Given text -
++++++++

# Favorite video game character?



## Bantamu (Sep 18, 2012)

If there's one thing I love in a game, it's good characters. Let me know what characters you really enjoy and why!

As for myself, I love:
-Tali from Mass Effect (shy, cute, awkward)
-Snake from Metal Gear (badass, badass, and badass)
-Samus from metroid (attractive, silent hero, cool suit)

I honestly can't list them all. I play too many games Dx

Ask about another character if you'd like to know who else I like!


----------



## Rheumatism (Sep 18, 2012)

Bantamu said:


> As for myself, I love:
> -Tali from Mass Effect (shy, cute, awkward)


You didn't even mention her best quality.  Those fabulous hips.

++++++++

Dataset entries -
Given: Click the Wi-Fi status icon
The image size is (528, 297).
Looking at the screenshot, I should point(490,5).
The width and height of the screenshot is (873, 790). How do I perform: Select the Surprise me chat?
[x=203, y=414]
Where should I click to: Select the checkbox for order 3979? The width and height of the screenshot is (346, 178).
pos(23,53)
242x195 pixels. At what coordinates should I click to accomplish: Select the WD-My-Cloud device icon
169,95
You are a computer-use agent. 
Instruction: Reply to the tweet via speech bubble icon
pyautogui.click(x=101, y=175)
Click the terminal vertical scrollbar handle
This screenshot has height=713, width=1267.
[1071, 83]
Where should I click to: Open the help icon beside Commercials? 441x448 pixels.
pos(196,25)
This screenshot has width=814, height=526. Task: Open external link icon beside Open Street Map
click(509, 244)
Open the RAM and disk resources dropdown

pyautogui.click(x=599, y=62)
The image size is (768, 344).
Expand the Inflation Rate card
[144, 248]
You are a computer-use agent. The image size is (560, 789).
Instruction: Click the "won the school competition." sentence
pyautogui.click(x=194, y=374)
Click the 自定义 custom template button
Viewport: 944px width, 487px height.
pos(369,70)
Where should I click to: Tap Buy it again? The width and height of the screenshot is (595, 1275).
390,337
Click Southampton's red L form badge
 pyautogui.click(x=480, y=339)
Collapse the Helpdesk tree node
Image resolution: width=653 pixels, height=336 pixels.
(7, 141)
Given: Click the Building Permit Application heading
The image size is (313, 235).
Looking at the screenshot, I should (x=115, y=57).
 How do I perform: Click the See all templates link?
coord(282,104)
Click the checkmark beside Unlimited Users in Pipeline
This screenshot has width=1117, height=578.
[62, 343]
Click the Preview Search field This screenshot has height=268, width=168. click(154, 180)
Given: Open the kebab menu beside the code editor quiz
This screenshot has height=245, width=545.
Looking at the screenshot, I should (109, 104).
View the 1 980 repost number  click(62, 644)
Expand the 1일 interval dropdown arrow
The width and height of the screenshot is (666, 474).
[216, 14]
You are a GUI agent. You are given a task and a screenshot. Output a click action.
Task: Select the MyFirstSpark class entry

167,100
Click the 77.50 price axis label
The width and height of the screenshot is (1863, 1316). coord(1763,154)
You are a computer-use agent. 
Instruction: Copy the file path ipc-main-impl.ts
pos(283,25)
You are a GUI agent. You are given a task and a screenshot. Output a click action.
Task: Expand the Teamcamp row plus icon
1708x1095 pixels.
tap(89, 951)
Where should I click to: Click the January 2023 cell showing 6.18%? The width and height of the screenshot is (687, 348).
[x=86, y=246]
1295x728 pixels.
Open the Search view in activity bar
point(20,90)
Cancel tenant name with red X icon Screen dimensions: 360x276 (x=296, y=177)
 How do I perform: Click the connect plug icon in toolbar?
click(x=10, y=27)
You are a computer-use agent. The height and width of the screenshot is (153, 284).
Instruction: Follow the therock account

++++++++

Goals -
[1] Summarize the forum thread about favorite video game characters in two sentences.
[2] In the forum thread about favorite video game characters, which three qualities does Bantamu give for Tali?
[3] Resume the forum thread about favorite video game characters with the next reply.
You won't need the lines for any of this.

Answers per task -
[1] Bantamu starts a thread asking people to share the video game characters they enjoy and why, listing Tali from Mass Effect, Snake from Metal Gear, and Samus from Metroid. Rheumatism quotes the Tali entry and replies that Bantamu didn't mention her best quality, her fabulous hips.

[2] Shy, cute, and awkward.

[3]
As for me... I don't think I've ever thought about it before.  I'd have to give this some consideration.  I got many favorite characters from many different series but I don't know who I'd prefer out of them all.


----------



## Percy (Sep 18, 2012)

I don't have a true favorite. There's just too many good characters in games.


----------



## Mollyrs (Sep 18, 2012)

Easy one:

The Cheshire Cat from American Mcgee's Alice


----------



## Bantamu (Sep 18, 2012)

Rheumatism said:


> You didn't even mention her best quality.  Those fabulous hips.



I knew I was forgetting something!


----------



## CidCaldensfey (Sep 19, 2012)

Hands down for me, Minsc (and Boo).  Baldur's Gate 1 & 2 (and technically Mass Effect 2 if you're counting Boo's cameo)


----------



## Rheumatism (Sep 19, 2012)

When was Boo in Mass Effect 2?


----------



## Bantamu (Sep 19, 2012)

Rheumatism said:


> When was Boo in Mass Effect 2?



He can be bought at a souvenir shop I'm pretty sure


----------



## CidCaldensfey (Sep 19, 2012)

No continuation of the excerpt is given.